Sulla carta doveva essere la fine di un’ingiustizia. Nei fatti, si è trasformata nell’inizio di un nuovo incubo burocratico.
Al centro della tempesta c’è il Bonus Nido 2026, il contributo per le famiglie che, a distanza di mesi, risulta ancora bloccato in moltissime sedi INPS italiane, lasciando migliaia di genitori senza i rimborsi dovuti. Eppure, ad agosto dello scorso anno il legislatore aveva finalmente chiarito, con una norma di interpretazione, che il bonus spetta non solo per gli asili nido tradizionali, ma anche per i servizi integrativi (come gli spazi gioco accreditati) e i nidi in famiglia.
Successivamente, il 31 marzo di quest’anno, l’INPS aveva recepito la novità, fornendo le istruzioni operative alle sedi territoriali. Da quel momento, le famiglie si aspettavano una rapida ripresa dei pagamenti.
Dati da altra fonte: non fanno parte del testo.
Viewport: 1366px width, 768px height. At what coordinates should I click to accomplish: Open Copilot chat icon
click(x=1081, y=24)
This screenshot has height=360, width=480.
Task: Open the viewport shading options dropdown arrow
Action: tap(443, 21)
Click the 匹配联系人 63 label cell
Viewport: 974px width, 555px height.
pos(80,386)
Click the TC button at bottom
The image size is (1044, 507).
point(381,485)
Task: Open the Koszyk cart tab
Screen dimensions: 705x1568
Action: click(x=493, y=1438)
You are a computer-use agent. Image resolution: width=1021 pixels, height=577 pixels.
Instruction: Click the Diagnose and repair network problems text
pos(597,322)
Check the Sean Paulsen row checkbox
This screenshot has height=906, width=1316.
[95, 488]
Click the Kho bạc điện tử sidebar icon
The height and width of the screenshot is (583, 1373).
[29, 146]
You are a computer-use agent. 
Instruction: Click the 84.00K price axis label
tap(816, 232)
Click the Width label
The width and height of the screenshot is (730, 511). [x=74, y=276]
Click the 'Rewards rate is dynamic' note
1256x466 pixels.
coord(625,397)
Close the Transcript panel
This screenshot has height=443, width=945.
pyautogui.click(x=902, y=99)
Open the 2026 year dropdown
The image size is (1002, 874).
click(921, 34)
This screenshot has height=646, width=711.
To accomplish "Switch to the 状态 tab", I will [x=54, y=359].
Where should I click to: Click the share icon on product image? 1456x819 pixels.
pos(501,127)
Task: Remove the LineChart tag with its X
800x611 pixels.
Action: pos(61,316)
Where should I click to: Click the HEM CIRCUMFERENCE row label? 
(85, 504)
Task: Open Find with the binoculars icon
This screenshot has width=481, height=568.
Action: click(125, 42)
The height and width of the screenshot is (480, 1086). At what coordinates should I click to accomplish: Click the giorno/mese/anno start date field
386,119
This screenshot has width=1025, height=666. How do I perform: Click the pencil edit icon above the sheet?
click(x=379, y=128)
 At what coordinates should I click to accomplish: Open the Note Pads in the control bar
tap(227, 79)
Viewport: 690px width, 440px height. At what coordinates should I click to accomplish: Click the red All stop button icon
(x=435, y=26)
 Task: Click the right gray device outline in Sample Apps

Ma le pratiche sono rimaste al palo.
«Il Bonus Nido nasce per sostenere una spesa corrente, ma se il contributo arriva dopo sei, sette o otto mesi, il suo scopo viene completamente svuotato. Le rette e le bollette si pagano ogni mese, gli stipendi arrivano ogni mese, mentre i rimborsi – che per regolamento dovrebbero essere liquidati entro 30 giorni dal caricamento delle fatture – sembrano arrivare quando capita. Abbiamo anticipato migliaia di euro dall’inizio dell’anno», racconta Sara Vigna, una delle madri che sta segnalando questa assurda situazione alla stampa.
«Le strutture che frequentano i nostri figli sono le stesse dell’anno scorso, con le medesime autorizzazioni. Non è comprensibile che l’INPS impieghi più di sei mesi solo per fare delle verifiche. Non tutte le famiglie possono permettersi di tasca propria queste cifre. Paradossalmente, per sbloccare la mia pratica ho dovuto inviare una PEC formale ai vertici regionali: dopo pochi giorni i soldi sono arrivati, bypassando l’ordine cronologico. Ma vi sembra normale che un diritto dipenda dalla capacità di un cittadino di fare solleciti legali? Il servizio dovrebbe essere automatico, anzi, i nidi dovrebbero essere gratis».